McBride’s collection of true stories highlights the triumphs and tribulations that make us all human.
Over the course of a dozen stories, the author narrates her experiences with various people who have moved her in different ways. She shares their tales as jumping-off points for reflections on the meaning of life itself. In “When Life Tosses You Up,” for example, she describes her first meeting with author Henrietta Delancey Henkle (later Buckmaster), whose donation to a local low-income minority community center sparked a years-long friendship between the two that ultimately helped inspire McBride’s own writing career. “Because We Are” depicts the many nightly conversations the author shared with Demba, a community organizer she met while assisting a friend in the small village of Faoune in southern Senegal. Their quietly reverential discussions reveal the fundamentally different questions they ask themselves while contemplating existence, from McBride’s individualistic query, “Who am I?” to Demba’s more community-focused inquiry, “What is the purpose of life?” It is through Demba’s question that this personal story quickly zooms out to relate to existence (generally) and focuses in on “the philosophy of shared wellbeing and reciprocity that undergirds an age-old, life-sustaining social ethic” (specifically). This basic narrative construction—moving from individual experiences to broader meditations—undergirds each of McBride’s stories, whether she is chatting with a Kansas cowboy or reuniting with a Chinese professor who gave group English lessons in Beijing during the aftermath of the Cultural Revolution. Through it all, McBride shares her own ideas about the choices we make and the gifts we contribute while periodically touching back upon the overarching moon metaphor (“And like the moon, we shine more brightly in some situations than in others”) that informs the entire work.
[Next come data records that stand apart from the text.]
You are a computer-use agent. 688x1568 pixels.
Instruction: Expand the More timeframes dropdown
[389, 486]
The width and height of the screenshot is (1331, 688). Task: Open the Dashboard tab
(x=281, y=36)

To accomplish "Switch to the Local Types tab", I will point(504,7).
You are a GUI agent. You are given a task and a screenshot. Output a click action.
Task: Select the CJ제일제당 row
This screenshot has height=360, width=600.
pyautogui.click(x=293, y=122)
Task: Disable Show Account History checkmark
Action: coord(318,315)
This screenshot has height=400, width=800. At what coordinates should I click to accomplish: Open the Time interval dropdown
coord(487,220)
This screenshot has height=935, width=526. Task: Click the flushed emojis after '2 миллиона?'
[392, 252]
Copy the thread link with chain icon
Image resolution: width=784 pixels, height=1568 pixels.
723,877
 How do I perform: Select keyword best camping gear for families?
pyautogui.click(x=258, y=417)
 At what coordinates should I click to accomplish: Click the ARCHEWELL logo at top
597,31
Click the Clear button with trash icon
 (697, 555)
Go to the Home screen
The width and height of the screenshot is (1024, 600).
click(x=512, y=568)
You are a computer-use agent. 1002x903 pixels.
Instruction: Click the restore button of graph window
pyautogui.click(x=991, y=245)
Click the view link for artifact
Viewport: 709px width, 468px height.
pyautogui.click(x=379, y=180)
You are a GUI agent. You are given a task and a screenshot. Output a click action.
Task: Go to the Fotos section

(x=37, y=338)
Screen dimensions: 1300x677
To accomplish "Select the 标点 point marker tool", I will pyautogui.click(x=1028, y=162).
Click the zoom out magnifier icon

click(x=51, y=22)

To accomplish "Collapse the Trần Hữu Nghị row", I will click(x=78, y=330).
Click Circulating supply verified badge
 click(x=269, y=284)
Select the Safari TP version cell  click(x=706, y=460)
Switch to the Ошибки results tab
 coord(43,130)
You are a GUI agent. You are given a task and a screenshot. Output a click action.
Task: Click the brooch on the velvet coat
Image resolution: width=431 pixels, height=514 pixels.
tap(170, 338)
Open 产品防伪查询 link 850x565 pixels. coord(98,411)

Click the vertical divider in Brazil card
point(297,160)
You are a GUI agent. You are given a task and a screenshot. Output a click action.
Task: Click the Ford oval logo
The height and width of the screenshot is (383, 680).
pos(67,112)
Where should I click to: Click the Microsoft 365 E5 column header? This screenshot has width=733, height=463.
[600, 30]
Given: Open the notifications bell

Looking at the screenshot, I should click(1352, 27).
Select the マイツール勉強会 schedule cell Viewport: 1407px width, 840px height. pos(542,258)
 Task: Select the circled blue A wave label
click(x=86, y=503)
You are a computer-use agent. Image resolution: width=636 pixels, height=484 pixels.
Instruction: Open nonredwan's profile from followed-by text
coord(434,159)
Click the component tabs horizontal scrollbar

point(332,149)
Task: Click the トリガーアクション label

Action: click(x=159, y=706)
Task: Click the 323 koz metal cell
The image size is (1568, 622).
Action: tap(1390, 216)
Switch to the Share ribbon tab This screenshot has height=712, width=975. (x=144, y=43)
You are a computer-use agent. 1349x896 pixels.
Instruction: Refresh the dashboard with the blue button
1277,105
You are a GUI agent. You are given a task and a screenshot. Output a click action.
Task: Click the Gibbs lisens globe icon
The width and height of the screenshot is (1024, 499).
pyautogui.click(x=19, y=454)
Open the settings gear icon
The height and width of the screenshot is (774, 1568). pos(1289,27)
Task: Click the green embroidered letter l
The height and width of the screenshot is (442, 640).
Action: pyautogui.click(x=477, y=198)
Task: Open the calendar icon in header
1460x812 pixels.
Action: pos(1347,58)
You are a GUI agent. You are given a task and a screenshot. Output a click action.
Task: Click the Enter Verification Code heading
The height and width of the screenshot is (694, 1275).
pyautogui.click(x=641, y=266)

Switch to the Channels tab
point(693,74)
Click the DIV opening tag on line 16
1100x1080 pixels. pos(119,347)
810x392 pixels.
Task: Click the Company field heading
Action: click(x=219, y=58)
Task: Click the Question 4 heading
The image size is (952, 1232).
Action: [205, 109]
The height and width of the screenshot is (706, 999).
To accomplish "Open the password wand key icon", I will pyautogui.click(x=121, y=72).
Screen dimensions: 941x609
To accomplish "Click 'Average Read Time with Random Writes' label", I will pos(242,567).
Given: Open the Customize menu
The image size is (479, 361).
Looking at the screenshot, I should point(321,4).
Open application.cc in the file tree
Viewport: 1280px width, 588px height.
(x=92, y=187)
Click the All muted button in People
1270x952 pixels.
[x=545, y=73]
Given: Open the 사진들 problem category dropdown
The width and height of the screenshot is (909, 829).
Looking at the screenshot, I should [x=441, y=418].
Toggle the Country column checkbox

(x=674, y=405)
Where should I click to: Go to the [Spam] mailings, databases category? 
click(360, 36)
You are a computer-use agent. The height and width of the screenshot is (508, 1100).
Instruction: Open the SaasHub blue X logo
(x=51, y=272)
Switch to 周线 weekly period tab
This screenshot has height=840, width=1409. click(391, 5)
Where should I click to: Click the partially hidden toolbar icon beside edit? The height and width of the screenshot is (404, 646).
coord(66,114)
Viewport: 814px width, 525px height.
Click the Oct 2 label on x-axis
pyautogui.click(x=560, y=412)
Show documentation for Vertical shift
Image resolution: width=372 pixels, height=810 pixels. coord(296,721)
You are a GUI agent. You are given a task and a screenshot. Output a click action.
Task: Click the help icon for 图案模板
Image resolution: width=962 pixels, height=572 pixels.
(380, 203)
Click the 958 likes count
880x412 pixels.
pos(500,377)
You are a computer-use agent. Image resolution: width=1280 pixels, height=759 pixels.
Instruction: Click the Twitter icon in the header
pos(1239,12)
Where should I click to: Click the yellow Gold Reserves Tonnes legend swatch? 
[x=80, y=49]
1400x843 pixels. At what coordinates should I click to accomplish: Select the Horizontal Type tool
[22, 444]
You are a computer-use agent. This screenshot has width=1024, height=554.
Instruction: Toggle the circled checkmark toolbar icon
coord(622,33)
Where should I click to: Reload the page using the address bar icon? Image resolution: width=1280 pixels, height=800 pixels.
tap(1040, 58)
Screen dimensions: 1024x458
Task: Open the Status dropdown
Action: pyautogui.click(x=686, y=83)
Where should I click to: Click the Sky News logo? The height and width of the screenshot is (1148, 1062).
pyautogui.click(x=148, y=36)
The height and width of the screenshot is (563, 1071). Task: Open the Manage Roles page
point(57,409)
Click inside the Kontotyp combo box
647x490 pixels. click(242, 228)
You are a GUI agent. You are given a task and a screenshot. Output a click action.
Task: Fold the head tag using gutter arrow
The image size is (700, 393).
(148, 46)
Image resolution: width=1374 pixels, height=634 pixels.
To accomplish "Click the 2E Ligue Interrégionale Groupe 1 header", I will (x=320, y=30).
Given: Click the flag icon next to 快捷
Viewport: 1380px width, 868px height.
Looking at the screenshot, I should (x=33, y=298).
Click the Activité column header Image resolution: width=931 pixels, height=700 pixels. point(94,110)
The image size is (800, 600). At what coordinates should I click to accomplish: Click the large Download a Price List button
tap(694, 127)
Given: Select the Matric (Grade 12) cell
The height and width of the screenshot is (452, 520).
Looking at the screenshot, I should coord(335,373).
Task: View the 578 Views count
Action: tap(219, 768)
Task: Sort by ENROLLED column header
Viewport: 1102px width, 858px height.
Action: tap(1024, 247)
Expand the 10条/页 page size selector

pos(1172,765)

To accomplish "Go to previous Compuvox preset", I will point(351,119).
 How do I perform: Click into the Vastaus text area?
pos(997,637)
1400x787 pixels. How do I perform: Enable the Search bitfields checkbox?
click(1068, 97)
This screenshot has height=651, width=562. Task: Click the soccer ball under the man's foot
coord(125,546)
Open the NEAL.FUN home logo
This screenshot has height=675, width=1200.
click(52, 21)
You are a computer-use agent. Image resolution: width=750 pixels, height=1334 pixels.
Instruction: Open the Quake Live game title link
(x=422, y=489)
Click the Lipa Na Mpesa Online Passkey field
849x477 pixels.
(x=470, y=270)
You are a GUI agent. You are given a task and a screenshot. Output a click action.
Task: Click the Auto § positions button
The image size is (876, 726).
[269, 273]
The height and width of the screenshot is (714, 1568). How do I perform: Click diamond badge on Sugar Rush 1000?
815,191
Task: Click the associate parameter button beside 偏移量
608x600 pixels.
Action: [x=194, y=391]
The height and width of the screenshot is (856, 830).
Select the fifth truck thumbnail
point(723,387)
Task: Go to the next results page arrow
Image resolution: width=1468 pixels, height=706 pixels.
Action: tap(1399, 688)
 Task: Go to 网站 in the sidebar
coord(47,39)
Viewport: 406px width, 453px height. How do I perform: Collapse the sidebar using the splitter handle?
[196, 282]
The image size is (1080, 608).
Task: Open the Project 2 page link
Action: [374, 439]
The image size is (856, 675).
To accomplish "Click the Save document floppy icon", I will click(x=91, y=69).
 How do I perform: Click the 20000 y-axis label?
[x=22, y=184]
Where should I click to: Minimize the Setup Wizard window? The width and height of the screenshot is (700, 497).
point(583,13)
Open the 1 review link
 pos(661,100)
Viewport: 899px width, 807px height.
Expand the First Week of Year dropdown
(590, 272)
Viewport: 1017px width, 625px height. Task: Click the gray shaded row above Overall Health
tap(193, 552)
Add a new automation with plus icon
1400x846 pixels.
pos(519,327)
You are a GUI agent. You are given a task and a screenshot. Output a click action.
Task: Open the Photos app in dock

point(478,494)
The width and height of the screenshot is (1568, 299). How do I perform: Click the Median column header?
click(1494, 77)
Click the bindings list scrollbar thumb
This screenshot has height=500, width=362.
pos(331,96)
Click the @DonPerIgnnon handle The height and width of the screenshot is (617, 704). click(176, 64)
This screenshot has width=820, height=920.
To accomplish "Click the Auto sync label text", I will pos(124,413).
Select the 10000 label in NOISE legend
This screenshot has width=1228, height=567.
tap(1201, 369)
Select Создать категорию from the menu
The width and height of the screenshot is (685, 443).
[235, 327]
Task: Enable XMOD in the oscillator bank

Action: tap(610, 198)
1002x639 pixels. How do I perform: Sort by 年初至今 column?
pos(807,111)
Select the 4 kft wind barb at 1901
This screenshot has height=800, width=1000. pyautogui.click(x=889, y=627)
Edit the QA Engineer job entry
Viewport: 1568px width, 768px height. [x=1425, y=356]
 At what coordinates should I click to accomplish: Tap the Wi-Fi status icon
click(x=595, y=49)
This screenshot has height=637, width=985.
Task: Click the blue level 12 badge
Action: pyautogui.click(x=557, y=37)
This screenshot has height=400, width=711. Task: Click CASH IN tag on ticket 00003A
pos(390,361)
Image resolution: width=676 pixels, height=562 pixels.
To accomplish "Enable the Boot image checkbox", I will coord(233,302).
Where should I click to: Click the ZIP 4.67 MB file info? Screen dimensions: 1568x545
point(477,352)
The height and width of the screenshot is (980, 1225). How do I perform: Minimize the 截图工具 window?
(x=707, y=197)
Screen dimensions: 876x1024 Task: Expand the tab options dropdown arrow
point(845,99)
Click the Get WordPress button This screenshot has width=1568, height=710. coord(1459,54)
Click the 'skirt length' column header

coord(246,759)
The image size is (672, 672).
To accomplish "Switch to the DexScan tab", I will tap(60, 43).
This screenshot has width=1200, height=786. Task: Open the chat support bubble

The author expertly applies the art of storytelling to more philosophical musings that are sure to nudge readers toward their own epiphanies. The dialogue is not exactly what one would call realistic; the language is massaged and clearly deployed for maximum emotional impact. When Demba asks the author to explain how people search for themselves, for example, McBride responds, “It’s usually done solo – in a quiet corner at home, or outside on a walk, atop a mountain or staring up at the moon and stars on a night like this.” But the lack of naturalism doesn’t diminish the stories’ impact—the message behind the words is clearly much more important to the writer and, ultimately, the reader. The author’s prose brings her subjects to vivid life, whether she’s describing “skin the warm brown hue of tamarind nuts” or setting the scene for the opening of a new chapter (“As a Kansas boy reared on a cattle ranch, Kurt rarely felt dazzled by life…Time and time again he had sniffed the scent of his own sweat mingling with the musty odors of broad-faced bulls digging in the dirt to raise dust and shield themselves from flies.” While McBride’s ruminations might not be particularly groundbreaking, they do raise insightful questions that will likely fuel plenty of late-night deep thoughts about life and our respective roles in it.
An insightful compilation deftly highlighting the “big picture” lessons found in individual experiences.